## Records for the task
>>>>
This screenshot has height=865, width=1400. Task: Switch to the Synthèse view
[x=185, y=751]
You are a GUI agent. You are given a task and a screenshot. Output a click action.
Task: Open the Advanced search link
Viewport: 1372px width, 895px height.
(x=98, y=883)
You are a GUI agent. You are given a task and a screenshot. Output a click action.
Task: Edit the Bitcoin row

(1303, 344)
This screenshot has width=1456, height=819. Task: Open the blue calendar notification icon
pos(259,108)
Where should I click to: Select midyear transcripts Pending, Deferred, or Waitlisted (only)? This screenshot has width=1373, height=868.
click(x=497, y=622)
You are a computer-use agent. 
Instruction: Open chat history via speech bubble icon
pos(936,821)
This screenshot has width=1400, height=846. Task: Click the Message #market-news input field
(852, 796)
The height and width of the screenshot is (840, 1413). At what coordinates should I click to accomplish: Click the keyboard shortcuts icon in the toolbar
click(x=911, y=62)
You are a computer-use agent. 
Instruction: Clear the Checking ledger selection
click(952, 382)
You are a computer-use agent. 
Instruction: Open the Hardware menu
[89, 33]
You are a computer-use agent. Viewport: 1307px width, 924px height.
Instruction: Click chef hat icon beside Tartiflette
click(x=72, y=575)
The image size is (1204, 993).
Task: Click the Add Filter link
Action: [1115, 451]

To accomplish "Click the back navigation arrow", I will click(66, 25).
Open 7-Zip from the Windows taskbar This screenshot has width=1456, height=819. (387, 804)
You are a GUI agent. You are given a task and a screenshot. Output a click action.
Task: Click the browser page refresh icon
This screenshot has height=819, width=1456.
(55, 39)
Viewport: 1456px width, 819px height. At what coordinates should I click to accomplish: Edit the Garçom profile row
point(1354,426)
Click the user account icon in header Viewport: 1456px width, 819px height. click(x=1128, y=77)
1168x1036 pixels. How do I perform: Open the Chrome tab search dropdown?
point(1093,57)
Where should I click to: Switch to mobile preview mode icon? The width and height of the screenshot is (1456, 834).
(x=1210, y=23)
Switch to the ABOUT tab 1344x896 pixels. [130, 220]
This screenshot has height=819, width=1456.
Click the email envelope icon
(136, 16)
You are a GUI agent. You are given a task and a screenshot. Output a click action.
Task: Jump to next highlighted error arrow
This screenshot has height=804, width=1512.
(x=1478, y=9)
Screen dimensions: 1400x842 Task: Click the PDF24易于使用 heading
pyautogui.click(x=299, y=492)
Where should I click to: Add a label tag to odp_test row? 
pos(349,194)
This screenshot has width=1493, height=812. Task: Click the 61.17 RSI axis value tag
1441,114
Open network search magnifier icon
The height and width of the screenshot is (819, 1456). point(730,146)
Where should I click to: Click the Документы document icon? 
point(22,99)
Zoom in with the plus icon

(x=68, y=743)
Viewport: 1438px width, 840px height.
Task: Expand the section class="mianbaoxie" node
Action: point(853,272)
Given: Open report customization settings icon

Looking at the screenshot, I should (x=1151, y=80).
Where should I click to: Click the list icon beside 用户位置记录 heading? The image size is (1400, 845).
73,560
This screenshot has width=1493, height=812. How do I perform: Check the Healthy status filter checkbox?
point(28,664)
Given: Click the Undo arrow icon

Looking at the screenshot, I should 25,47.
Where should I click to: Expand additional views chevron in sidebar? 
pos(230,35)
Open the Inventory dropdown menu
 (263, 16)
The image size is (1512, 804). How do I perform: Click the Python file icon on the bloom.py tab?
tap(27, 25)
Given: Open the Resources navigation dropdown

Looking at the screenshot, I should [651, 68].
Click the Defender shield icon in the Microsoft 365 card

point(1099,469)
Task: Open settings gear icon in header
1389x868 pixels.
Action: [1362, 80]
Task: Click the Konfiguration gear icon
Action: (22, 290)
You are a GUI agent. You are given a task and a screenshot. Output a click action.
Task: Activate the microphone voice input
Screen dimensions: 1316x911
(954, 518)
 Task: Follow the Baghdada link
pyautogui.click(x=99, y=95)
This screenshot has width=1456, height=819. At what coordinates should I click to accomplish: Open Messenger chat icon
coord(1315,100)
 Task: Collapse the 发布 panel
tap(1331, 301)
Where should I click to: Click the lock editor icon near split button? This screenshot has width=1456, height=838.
<<<<
## Exercise
Could you copy out all of the records above exactly?

## Response for this exercise
This screenshot has height=865, width=1400. Task: Switch to the Synthèse view
[x=185, y=751]
You are a GUI agent. You are given a task and a screenshot. Output a click action.
Task: Open the Advanced search link
Viewport: 1372px width, 895px height.
(x=98, y=883)
You are a GUI agent. You are given a task and a screenshot. Output a click action.
Task: Edit the Bitcoin row

(1303, 344)
This screenshot has width=1456, height=819. Task: Open the blue calendar notification icon
pos(259,108)
Where should I click to: Select midyear transcripts Pending, Deferred, or Waitlisted (only)? This screenshot has width=1373, height=868.
click(x=497, y=622)
You are a computer-use agent. 
Instruction: Open chat history via speech bubble icon
pos(936,821)
This screenshot has width=1400, height=846. Task: Click the Message #market-news input field
(852, 796)
The height and width of the screenshot is (840, 1413). At what coordinates should I click to accomplish: Click the keyboard shortcuts icon in the toolbar
click(x=911, y=62)
You are a computer-use agent. 
Instruction: Clear the Checking ledger selection
click(952, 382)
You are a computer-use agent. 
Instruction: Open the Hardware menu
[89, 33]
You are a computer-use agent. Viewport: 1307px width, 924px height.
Instruction: Click chef hat icon beside Tartiflette
click(x=72, y=575)
The image size is (1204, 993).
Task: Click the Add Filter link
Action: [1115, 451]

To accomplish "Click the back navigation arrow", I will click(66, 25).
Open 7-Zip from the Windows taskbar This screenshot has width=1456, height=819. (387, 804)
You are a GUI agent. You are given a task and a screenshot. Output a click action.
Task: Click the browser page refresh icon
This screenshot has height=819, width=1456.
(55, 39)
Viewport: 1456px width, 819px height. At what coordinates should I click to accomplish: Edit the Garçom profile row
point(1354,426)
Click the user account icon in header Viewport: 1456px width, 819px height. click(x=1128, y=77)
1168x1036 pixels. How do I perform: Open the Chrome tab search dropdown?
point(1093,57)
Where should I click to: Switch to mobile preview mode icon? The width and height of the screenshot is (1456, 834).
(x=1210, y=23)
Switch to the ABOUT tab 1344x896 pixels. [130, 220]
This screenshot has height=819, width=1456.
Click the email envelope icon
(136, 16)
You are a GUI agent. You are given a task and a screenshot. Output a click action.
Task: Jump to next highlighted error arrow
This screenshot has height=804, width=1512.
(x=1478, y=9)
Screen dimensions: 1400x842 Task: Click the PDF24易于使用 heading
pyautogui.click(x=299, y=492)
Where should I click to: Add a label tag to odp_test row? 
pos(349,194)
This screenshot has width=1493, height=812. Task: Click the 61.17 RSI axis value tag
1441,114
Open network search magnifier icon
The height and width of the screenshot is (819, 1456). point(730,146)
Where should I click to: Click the Документы document icon? 
point(22,99)
Zoom in with the plus icon

(x=68, y=743)
Viewport: 1438px width, 840px height.
Task: Expand the section class="mianbaoxie" node
Action: point(853,272)
Given: Open report customization settings icon

Looking at the screenshot, I should (x=1151, y=80).
Where should I click to: Click the list icon beside 用户位置记录 heading? The image size is (1400, 845).
73,560
This screenshot has width=1493, height=812. How do I perform: Check the Healthy status filter checkbox?
point(28,664)
Given: Click the Undo arrow icon

Looking at the screenshot, I should 25,47.
Where should I click to: Expand additional views chevron in sidebar? 
pos(230,35)
Open the Inventory dropdown menu
 (263, 16)
The image size is (1512, 804). How do I perform: Click the Python file icon on the bloom.py tab?
tap(27, 25)
Given: Open the Resources navigation dropdown

Looking at the screenshot, I should [651, 68].
Click the Defender shield icon in the Microsoft 365 card

point(1099,469)
Task: Open settings gear icon in header
1389x868 pixels.
Action: [1362, 80]
Task: Click the Konfiguration gear icon
Action: (22, 290)
You are a GUI agent. You are given a task and a screenshot. Output a click action.
Task: Activate the microphone voice input
Screen dimensions: 1316x911
(954, 518)
 Task: Follow the Baghdada link
pyautogui.click(x=99, y=95)
This screenshot has width=1456, height=819. At what coordinates should I click to accomplish: Open Messenger chat icon
coord(1315,100)
 Task: Collapse the 发布 panel
tap(1331, 301)
Where should I click to: Click the lock editor icon near split button? This screenshot has width=1456, height=838.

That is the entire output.